Stored items
..............................

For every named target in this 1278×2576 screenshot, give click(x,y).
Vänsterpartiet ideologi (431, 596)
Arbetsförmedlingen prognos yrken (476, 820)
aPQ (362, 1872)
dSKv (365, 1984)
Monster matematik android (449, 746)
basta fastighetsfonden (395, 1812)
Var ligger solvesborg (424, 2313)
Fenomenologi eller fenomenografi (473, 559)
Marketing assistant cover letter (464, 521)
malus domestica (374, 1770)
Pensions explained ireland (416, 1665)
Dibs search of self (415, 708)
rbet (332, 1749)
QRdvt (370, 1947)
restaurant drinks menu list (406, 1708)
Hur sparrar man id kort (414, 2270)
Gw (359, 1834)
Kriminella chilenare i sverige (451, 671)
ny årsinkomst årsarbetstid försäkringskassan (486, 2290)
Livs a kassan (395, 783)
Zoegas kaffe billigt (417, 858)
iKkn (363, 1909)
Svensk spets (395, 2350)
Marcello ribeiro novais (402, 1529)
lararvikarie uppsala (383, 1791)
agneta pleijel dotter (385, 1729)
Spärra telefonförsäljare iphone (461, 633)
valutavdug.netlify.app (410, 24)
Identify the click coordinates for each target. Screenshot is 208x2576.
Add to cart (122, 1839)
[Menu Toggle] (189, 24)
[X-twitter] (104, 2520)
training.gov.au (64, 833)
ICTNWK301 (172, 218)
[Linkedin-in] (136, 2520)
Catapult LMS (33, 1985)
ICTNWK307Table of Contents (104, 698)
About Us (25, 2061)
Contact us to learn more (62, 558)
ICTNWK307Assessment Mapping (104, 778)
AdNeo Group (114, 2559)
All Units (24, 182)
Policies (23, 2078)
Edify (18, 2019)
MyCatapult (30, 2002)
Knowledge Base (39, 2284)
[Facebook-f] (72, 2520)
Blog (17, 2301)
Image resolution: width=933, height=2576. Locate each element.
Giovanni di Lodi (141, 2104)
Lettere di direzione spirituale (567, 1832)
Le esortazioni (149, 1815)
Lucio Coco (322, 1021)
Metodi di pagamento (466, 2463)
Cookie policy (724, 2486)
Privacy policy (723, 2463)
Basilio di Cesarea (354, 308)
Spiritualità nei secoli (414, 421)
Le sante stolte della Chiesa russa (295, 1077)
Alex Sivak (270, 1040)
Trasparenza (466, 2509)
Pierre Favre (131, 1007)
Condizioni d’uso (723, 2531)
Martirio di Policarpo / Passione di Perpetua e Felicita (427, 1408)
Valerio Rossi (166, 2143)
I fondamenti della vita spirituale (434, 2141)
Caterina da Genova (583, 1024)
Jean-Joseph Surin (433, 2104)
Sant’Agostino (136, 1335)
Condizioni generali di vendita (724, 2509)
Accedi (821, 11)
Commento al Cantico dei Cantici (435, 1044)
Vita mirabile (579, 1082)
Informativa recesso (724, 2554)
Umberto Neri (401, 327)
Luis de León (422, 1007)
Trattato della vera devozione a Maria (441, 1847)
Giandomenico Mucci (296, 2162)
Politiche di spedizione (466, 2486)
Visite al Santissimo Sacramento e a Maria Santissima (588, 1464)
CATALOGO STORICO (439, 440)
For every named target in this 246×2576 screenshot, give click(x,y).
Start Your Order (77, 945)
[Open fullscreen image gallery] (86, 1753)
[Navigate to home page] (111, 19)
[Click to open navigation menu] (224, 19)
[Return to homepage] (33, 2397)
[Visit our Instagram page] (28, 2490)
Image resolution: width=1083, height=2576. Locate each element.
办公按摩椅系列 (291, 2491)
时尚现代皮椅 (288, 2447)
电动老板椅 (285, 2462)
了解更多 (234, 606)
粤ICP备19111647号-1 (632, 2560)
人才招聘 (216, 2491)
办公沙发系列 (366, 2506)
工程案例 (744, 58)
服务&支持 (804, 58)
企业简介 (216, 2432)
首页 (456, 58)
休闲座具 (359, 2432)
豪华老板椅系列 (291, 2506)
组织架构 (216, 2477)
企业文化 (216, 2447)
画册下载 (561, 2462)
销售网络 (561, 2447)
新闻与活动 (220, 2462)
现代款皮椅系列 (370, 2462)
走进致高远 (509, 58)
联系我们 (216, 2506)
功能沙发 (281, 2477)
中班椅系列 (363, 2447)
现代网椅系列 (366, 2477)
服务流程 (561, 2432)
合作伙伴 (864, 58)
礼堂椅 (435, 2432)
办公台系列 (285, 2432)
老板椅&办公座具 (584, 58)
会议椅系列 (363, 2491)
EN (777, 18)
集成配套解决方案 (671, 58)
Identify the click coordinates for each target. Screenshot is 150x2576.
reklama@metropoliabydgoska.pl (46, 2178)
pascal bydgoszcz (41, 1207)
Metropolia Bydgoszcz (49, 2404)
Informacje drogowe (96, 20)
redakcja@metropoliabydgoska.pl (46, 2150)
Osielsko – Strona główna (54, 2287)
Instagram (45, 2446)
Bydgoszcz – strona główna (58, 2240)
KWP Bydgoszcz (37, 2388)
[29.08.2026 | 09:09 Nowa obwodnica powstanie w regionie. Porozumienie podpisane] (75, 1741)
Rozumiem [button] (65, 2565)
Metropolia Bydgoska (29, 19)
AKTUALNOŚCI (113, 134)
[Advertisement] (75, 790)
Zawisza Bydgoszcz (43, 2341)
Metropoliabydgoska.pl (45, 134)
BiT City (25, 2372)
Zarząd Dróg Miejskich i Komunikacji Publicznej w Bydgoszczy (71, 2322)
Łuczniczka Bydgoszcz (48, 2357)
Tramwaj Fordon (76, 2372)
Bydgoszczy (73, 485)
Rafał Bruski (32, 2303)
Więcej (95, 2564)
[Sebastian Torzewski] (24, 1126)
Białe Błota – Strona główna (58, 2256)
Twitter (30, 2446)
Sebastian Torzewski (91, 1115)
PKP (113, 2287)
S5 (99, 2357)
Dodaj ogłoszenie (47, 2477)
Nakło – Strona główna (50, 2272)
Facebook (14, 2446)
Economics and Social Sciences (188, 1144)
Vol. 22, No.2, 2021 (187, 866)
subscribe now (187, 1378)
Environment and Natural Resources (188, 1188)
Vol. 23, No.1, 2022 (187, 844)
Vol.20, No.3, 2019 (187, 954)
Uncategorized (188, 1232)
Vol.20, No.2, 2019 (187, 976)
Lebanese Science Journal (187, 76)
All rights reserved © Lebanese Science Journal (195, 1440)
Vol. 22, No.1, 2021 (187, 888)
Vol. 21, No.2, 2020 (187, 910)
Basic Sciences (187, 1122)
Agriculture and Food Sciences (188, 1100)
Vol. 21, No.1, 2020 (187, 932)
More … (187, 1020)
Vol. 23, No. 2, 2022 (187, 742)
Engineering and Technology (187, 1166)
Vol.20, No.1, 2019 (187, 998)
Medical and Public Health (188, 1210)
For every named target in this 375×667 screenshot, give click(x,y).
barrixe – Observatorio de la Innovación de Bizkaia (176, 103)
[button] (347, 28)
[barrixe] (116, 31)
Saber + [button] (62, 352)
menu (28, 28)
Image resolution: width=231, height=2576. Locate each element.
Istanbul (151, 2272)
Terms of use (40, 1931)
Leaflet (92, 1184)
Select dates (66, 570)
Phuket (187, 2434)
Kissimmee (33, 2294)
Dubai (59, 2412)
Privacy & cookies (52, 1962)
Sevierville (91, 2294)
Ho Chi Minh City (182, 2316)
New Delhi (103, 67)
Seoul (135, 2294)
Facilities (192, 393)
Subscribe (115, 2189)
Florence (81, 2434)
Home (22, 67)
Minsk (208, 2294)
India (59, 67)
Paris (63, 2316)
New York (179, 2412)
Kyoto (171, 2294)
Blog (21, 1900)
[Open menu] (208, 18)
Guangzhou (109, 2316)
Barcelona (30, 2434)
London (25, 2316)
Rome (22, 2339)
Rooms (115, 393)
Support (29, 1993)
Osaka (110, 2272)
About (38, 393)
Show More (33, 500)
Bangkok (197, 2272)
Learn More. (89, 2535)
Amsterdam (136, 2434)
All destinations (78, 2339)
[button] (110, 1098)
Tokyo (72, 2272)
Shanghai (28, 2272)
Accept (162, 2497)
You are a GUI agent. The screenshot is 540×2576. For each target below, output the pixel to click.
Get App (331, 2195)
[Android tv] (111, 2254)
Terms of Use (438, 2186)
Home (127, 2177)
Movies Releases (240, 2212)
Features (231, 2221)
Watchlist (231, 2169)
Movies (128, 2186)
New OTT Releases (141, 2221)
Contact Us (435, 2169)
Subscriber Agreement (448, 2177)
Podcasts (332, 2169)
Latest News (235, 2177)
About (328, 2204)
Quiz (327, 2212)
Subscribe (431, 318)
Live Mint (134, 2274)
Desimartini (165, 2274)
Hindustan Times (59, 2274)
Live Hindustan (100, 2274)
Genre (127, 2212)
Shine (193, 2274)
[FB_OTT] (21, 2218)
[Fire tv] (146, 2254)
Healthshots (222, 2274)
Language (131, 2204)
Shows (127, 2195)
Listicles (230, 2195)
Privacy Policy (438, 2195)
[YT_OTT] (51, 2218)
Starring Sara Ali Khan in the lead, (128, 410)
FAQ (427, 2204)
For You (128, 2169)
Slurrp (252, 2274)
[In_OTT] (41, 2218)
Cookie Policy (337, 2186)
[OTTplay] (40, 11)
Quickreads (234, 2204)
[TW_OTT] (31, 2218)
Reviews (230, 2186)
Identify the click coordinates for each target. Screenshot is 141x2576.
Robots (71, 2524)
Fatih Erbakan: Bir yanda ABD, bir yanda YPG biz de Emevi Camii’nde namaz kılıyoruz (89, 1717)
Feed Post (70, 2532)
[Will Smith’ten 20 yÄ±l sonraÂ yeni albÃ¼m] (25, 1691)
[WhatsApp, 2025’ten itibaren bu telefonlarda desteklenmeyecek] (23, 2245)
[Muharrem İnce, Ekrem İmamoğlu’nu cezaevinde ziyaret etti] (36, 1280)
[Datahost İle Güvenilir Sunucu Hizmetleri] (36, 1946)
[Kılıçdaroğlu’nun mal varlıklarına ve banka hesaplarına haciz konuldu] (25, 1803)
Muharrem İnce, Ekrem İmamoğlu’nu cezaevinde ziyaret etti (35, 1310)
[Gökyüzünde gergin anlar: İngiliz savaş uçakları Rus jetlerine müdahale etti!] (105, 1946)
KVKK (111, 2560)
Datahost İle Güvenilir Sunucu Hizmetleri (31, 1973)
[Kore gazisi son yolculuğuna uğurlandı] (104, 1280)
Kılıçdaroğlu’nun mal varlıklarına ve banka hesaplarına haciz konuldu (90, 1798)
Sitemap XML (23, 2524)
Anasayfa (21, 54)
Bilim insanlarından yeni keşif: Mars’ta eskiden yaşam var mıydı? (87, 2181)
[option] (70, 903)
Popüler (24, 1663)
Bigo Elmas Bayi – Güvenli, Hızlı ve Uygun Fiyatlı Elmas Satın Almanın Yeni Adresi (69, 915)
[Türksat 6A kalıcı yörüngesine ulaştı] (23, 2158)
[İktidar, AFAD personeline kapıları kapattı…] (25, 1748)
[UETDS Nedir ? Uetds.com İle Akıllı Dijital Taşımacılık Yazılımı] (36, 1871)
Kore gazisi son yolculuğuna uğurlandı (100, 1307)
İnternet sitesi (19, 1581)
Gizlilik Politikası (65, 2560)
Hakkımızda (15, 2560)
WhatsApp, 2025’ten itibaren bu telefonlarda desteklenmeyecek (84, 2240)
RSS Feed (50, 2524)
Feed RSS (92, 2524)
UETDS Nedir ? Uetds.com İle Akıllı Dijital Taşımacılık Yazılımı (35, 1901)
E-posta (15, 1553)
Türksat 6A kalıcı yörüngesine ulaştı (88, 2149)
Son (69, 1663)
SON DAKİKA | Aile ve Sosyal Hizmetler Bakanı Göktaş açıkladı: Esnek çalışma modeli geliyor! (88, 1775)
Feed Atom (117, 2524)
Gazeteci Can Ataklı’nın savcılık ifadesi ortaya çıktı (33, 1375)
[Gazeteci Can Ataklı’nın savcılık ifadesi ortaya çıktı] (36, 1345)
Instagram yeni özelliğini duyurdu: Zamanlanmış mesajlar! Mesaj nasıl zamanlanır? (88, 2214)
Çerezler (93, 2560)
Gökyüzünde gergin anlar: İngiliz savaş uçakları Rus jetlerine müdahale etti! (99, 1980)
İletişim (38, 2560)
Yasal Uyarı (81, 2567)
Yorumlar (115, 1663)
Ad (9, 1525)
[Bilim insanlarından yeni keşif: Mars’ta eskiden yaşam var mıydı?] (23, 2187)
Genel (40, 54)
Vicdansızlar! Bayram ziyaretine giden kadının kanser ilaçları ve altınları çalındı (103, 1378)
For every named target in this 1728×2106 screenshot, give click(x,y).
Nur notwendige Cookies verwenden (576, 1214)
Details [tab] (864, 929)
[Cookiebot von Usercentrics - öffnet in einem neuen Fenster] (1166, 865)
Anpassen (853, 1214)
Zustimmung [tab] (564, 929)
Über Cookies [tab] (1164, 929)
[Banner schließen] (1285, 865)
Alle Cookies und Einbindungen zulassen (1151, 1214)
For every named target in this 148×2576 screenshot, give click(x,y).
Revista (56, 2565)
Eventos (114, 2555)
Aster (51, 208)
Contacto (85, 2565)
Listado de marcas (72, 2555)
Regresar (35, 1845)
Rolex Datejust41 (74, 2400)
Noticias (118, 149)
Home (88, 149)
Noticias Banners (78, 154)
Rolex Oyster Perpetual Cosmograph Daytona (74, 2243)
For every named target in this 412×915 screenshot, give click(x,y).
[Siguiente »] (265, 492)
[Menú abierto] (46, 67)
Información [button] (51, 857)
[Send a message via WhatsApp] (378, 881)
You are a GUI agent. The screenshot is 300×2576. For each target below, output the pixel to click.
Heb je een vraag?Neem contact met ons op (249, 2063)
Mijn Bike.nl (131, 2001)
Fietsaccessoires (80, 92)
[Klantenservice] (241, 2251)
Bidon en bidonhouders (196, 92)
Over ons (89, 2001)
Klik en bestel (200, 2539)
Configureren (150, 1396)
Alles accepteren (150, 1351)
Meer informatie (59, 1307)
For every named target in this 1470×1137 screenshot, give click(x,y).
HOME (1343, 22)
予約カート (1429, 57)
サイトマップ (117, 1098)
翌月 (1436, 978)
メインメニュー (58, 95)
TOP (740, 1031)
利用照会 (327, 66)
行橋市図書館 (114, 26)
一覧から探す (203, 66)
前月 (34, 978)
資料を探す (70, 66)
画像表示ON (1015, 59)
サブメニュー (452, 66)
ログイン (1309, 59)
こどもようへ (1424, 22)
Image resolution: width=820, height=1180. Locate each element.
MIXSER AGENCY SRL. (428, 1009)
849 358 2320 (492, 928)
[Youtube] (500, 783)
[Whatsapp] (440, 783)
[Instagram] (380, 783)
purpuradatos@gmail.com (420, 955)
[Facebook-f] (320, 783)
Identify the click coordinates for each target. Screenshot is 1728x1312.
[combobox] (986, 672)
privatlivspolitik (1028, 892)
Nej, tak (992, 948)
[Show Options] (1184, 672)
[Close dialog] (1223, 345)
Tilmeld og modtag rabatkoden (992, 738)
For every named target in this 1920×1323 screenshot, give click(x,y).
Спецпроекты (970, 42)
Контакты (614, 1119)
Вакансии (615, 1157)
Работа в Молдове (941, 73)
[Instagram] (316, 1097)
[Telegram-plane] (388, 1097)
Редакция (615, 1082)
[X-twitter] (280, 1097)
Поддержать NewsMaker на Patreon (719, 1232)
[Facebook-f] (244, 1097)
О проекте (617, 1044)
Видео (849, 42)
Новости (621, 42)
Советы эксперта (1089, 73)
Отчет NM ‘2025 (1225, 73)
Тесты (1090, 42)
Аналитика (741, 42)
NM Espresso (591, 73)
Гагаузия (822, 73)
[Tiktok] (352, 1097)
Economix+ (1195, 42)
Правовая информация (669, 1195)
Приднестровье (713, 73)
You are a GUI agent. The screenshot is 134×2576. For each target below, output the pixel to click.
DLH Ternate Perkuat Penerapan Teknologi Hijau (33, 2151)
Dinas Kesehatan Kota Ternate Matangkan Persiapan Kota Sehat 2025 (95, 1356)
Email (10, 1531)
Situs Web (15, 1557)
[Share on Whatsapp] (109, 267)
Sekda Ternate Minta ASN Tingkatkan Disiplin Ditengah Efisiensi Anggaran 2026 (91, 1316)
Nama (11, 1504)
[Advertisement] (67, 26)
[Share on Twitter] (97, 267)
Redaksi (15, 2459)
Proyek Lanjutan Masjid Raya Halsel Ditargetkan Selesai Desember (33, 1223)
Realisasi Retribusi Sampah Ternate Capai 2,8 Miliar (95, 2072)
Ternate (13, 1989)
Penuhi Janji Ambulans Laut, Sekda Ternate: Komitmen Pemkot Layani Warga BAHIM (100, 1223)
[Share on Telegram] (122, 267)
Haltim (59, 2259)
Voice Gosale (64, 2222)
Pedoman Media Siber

..............................

| AIM OF THE TASK |
Above are records; repeat only the lines starting at the line with "Sebastian Torzewski (91, 1115)" and ending at the line with "barrixe – Observatorio", exactly as they appear, both included.

| EXERCISE OUTPUT |
Sebastian Torzewski (91, 1115)
PKP (113, 2287)
S5 (99, 2357)
Dodaj ogłoszenie (47, 2477)
Nakło – Strona główna (50, 2272)
Facebook (14, 2446)
Economics and Social Sciences (188, 1144)
Vol. 22, No.2, 2021 (187, 866)
subscribe now (187, 1378)
Environment and Natural Resources (188, 1188)
Vol. 23, No.1, 2022 (187, 844)
Vol.20, No.3, 2019 (187, 954)
Uncategorized (188, 1232)
Vol.20, No.2, 2019 (187, 976)
Lebanese Science Journal (187, 76)
All rights reserved © Lebanese Science Journal (195, 1440)
Vol. 22, No.1, 2021 (187, 888)
Vol. 21, No.2, 2020 (187, 910)
Basic Sciences (187, 1122)
Agriculture and Food Sciences (188, 1100)
Vol. 21, No.1, 2020 (187, 932)
More … (187, 1020)
Vol. 23, No. 2, 2022 (187, 742)
Engineering and Technology (187, 1166)
Vol.20, No.1, 2019 (187, 998)
Medical and Public Health (188, 1210)
For every named target in this 375×667 screenshot, give click(x,y).
barrixe – Observatorio de la Innovación de Bizkaia (176, 103)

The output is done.